■ Task item: Return, word for word, the line that contains "Given: Click the zoom in magnifier icon" and every line after it through the end of the records.

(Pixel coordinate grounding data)
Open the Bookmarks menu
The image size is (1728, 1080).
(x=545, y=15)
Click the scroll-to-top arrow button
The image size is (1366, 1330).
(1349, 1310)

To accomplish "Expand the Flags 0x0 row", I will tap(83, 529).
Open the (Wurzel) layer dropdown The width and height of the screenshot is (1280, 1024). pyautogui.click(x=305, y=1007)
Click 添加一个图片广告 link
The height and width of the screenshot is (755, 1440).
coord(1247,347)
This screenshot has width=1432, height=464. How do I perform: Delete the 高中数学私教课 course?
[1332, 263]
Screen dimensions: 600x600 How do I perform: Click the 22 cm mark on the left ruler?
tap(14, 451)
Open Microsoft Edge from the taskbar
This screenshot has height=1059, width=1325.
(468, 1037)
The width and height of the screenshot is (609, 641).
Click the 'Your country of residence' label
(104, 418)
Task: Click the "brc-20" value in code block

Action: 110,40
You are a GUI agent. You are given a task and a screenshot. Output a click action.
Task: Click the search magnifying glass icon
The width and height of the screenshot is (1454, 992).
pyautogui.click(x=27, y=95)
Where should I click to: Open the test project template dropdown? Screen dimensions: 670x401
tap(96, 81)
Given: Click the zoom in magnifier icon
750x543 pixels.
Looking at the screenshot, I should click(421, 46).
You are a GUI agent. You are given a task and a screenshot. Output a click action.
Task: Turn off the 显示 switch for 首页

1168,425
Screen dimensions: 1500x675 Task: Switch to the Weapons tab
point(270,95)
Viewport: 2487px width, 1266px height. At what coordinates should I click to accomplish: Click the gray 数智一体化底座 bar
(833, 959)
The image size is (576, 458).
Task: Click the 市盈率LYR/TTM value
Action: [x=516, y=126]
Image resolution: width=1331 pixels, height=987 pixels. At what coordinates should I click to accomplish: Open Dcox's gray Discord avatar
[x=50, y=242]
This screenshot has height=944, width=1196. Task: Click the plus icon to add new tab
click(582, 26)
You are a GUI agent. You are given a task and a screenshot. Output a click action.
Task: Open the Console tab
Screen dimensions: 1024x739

■ Answer below:
Given: Click the zoom in magnifier icon
750x543 pixels.
Looking at the screenshot, I should click(421, 46).
You are a GUI agent. You are given a task and a screenshot. Output a click action.
Task: Turn off the 显示 switch for 首页

1168,425
Screen dimensions: 1500x675 Task: Switch to the Weapons tab
point(270,95)
Viewport: 2487px width, 1266px height. At what coordinates should I click to accomplish: Click the gray 数智一体化底座 bar
(833, 959)
The image size is (576, 458).
Task: Click the 市盈率LYR/TTM value
Action: [x=516, y=126]
Image resolution: width=1331 pixels, height=987 pixels. At what coordinates should I click to accomplish: Open Dcox's gray Discord avatar
[x=50, y=242]
This screenshot has height=944, width=1196. Task: Click the plus icon to add new tab
click(582, 26)
You are a GUI agent. You are given a task and a screenshot. Output a click action.
Task: Open the Console tab
Screen dimensions: 1024x739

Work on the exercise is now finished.